Papa mag die Kleindüsel auch nicht. Er sagt, sie hat nicht alle Tassen im Schrank. Sie steht fast immer vor der Tür und behauptet, dass ihr ein Ei fehlt. Aber auch das ist gelogen, denn sie hat es noch nie zurückgegeben. Es ist ja auch schwierig, ein Ei nach der Benutzung zurückzugeben. Auf jeden Fall stehen Mama und sie immer sehr lange in der Küche und reden über alles Mögliche. Besonders lange dauert es, wenn Mama Kaffee kocht. Wenn die Kaffeemaschine knattert, weiß ich, dass die Kleindüsel noch mindestens zwei Stunden bleibt. Vielleicht ist ja irgendwas im Kaffee drin – so eine Art Quasselstoff.

Sie reden fast immer über andere Nachbarn, aber einmal habe ich sogar gehört, wie sie über mich geredet haben. Die Küchentür war nämlich nur angelehnt, und ich stand zufällig ganz leise dahinter.

Ihr glaubt nicht, was ich da gehört habe! Mama hat zu der Kleindüsel gesagt, dass sie sich fragt, wann ich in die Pubertät komme. Und dass sie hofft, dass es nicht so schwierig wird wie bei Jette.

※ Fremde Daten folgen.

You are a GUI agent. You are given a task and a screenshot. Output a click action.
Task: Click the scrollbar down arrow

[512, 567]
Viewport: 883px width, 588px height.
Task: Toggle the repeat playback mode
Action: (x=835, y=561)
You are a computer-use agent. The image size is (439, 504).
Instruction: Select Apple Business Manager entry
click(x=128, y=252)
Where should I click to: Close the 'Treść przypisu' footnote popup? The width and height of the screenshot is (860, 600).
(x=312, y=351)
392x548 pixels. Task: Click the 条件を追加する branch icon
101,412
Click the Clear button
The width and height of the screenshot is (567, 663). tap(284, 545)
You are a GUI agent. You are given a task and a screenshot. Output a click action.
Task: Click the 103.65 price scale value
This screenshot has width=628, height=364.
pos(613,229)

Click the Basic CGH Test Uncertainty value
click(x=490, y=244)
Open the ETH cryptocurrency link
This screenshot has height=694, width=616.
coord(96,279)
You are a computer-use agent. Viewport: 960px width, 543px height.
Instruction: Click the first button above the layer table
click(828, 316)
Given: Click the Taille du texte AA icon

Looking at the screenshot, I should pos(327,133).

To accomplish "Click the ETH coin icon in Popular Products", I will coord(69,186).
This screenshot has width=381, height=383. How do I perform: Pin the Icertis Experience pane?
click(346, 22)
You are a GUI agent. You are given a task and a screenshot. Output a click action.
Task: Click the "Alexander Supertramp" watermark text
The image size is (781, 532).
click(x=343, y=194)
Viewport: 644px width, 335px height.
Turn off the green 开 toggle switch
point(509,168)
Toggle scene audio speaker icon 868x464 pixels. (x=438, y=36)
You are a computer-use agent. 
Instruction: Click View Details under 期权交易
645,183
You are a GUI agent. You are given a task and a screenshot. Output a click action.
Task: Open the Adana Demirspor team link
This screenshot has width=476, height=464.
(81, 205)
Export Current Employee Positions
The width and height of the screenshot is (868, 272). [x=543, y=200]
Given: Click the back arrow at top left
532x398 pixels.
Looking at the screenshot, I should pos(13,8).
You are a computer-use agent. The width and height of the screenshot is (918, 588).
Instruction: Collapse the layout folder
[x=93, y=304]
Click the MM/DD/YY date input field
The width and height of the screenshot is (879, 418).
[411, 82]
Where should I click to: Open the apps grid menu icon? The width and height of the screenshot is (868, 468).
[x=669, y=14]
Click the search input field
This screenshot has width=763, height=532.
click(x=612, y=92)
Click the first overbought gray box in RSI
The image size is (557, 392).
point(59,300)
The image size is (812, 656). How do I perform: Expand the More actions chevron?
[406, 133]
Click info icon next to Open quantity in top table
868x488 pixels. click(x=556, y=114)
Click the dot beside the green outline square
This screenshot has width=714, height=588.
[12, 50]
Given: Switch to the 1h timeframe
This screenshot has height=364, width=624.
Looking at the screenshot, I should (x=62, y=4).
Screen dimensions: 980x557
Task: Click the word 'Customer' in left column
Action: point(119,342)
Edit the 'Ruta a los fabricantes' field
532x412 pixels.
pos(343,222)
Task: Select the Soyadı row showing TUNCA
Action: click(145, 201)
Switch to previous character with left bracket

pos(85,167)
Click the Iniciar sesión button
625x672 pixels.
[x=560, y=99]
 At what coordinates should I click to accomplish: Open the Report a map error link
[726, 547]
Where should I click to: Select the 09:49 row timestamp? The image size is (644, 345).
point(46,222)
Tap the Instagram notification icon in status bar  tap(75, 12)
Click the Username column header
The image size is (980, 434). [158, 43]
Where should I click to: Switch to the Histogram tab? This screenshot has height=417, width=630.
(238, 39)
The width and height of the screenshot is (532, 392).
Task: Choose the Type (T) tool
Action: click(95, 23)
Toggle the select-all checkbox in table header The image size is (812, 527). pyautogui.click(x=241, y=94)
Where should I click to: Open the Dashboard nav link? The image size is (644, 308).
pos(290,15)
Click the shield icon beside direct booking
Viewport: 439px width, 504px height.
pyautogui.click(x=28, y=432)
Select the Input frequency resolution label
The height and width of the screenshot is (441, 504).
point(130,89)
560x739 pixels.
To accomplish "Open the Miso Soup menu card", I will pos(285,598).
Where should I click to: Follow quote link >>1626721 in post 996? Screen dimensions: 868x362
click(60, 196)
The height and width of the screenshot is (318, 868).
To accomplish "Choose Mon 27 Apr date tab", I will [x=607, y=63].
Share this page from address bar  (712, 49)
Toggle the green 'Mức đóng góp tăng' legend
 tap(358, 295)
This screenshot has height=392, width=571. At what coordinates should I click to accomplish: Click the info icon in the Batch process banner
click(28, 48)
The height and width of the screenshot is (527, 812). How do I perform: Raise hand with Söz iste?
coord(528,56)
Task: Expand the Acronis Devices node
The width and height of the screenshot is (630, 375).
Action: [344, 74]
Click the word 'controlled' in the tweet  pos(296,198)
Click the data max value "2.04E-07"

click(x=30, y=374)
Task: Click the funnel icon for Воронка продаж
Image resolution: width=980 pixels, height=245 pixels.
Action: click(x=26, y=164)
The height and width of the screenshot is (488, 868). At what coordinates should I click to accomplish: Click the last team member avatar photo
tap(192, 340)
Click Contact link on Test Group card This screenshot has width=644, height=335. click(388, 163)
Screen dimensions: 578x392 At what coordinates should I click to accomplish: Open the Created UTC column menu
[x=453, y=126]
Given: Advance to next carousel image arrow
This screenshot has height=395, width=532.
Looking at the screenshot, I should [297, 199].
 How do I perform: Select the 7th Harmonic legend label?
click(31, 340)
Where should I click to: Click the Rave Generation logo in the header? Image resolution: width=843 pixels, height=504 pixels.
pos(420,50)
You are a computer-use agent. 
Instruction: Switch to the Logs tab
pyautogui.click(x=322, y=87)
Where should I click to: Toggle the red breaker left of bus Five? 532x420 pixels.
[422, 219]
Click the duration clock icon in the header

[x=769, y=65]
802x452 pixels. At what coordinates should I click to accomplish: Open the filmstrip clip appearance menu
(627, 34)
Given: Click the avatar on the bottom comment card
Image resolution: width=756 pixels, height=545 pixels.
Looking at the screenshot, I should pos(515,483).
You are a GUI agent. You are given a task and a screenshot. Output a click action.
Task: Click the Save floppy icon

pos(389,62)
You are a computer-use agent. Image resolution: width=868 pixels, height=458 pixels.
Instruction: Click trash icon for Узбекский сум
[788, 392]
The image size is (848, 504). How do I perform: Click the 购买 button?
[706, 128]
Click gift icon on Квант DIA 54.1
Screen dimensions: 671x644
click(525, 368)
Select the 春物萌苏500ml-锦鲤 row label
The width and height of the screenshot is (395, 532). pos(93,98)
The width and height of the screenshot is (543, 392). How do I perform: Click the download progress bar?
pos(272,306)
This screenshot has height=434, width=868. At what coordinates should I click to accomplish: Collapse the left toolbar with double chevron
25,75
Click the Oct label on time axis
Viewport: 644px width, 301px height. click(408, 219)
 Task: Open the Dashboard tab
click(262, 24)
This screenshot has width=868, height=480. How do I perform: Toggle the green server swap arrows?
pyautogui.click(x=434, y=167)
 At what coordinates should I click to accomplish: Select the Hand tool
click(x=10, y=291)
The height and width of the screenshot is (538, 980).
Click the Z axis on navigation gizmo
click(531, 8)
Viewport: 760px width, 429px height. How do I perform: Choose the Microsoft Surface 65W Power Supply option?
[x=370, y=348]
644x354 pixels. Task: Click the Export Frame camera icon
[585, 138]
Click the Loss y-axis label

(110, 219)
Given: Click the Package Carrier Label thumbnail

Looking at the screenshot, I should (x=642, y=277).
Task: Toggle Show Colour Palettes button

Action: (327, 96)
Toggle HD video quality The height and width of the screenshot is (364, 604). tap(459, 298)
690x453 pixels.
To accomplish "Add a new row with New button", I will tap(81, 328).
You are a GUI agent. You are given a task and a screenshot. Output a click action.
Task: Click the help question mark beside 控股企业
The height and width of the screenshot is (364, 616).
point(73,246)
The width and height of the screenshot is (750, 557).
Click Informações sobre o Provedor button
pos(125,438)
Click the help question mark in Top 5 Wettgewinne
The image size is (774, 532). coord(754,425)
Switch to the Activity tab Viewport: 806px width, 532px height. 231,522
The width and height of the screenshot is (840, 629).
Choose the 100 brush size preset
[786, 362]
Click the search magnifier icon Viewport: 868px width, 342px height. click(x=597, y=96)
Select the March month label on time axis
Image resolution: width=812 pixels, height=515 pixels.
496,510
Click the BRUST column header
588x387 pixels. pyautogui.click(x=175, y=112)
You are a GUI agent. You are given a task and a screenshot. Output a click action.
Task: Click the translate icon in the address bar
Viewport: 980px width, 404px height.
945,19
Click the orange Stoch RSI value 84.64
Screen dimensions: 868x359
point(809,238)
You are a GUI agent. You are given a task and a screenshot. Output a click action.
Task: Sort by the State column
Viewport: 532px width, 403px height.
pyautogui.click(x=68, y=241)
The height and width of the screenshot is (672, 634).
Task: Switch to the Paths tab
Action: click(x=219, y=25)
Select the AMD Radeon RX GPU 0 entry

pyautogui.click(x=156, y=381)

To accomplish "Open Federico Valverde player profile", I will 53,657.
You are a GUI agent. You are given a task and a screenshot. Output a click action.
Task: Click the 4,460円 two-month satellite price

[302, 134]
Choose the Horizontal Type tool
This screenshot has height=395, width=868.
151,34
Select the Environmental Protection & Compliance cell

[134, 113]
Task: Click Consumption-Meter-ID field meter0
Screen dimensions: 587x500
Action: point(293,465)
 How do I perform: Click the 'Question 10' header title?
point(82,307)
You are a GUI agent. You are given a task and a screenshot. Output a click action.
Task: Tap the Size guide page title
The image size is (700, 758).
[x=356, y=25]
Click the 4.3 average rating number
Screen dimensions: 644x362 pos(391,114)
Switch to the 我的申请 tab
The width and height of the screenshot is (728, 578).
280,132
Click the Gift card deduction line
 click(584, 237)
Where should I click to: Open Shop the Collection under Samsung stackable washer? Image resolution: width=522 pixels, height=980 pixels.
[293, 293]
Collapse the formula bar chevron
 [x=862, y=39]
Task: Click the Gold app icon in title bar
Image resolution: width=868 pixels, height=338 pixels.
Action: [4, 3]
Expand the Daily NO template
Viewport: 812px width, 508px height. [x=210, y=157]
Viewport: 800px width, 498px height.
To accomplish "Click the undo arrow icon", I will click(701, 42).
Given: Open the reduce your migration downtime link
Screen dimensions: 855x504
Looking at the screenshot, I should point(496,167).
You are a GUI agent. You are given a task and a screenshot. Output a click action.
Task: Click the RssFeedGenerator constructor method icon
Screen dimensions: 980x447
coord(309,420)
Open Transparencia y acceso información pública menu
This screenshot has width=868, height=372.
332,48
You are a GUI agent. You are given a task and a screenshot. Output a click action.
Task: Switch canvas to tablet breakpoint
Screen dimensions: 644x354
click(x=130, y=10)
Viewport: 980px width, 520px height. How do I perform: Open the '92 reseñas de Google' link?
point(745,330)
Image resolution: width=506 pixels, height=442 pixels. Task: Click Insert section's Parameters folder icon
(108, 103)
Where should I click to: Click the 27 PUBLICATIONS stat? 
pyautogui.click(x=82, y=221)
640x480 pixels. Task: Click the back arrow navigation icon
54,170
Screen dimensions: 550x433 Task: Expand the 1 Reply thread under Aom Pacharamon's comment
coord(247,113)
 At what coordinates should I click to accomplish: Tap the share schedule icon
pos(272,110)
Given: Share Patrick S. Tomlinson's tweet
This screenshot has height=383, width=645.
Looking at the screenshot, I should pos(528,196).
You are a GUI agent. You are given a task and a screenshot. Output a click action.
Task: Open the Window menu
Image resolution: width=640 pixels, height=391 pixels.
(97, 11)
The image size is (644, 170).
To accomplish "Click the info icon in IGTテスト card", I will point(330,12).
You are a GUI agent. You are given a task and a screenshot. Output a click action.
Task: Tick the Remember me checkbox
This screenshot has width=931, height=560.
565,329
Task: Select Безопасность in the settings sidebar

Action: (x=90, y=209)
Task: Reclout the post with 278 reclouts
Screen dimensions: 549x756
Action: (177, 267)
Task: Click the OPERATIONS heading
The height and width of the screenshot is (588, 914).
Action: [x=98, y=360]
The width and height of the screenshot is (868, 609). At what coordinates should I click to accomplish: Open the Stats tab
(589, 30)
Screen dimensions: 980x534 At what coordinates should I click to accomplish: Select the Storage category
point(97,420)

Ich hätte nicht gedacht, dass Mama sich solche Sorgen um mich macht. Aber sie weiß ja auch noch nichts von meiner Liste. Morgen werde ich ihr mal meine Liste zeigen, und dann kann sie ganz beruhigt sein, dass ich mich auf meine Pubertät gut vorbereite. Es ist so wie bei einer Klassenarbeit. Wenn man sich gut vorbereitet, schreibt man mindestens eine Zwei. Es wäre doch lustig, wenn man für die Pubertät eine Note bekommt, oder? Jette hätte eine 5, und ich hab genug Zeit, um auf eine gute Note hinzuarbeiten.

Aber im Moment bin ich noch weit davon entfernt, und das finde ich echt gut. Von mir aus könnte es immer so bleiben.